**Requirements:**
In the listing below, copy out without any change the lines running from the line with "Task: Open more options on David's reply" to the line with "Action: coord(336,761)", both included.

**Source records:**
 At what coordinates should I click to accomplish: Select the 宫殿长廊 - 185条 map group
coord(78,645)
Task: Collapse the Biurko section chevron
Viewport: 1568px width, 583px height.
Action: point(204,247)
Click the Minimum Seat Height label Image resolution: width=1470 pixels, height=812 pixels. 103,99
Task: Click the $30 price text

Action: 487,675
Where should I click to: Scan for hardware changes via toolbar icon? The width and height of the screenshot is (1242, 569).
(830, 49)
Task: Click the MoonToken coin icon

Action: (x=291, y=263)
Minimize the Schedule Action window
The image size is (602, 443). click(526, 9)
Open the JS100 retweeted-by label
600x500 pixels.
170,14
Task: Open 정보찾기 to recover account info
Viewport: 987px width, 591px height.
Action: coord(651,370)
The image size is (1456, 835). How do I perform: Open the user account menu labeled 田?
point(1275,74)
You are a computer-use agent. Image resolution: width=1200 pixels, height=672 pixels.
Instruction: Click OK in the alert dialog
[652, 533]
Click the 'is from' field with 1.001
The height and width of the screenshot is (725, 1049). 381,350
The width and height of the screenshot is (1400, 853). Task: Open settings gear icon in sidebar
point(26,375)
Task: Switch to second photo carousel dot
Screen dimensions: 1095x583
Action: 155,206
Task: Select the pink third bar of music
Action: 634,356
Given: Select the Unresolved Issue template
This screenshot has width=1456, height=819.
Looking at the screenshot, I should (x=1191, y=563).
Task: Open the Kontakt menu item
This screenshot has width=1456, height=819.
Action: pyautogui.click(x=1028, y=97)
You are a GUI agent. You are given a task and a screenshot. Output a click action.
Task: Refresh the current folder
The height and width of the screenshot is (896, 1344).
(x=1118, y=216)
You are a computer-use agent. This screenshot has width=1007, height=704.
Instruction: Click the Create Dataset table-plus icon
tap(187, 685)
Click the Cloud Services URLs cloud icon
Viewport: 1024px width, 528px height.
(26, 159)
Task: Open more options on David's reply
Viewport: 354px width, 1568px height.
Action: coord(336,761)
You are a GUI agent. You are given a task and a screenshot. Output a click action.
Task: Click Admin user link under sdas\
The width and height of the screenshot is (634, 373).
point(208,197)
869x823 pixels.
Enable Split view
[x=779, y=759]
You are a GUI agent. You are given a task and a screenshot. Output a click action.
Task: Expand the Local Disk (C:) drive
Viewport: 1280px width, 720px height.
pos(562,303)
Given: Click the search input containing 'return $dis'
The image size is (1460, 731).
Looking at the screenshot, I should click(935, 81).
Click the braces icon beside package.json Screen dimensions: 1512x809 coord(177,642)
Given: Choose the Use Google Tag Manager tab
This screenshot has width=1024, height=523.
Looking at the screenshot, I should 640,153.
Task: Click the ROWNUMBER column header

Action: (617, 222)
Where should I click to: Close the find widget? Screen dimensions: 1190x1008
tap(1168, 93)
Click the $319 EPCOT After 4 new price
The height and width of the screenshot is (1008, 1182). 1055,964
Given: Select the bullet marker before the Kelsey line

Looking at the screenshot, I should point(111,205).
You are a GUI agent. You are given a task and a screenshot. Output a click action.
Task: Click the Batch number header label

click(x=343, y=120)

**Solution for this task:**
Task: Open more options on David's reply
Viewport: 354px width, 1568px height.
Action: coord(336,761)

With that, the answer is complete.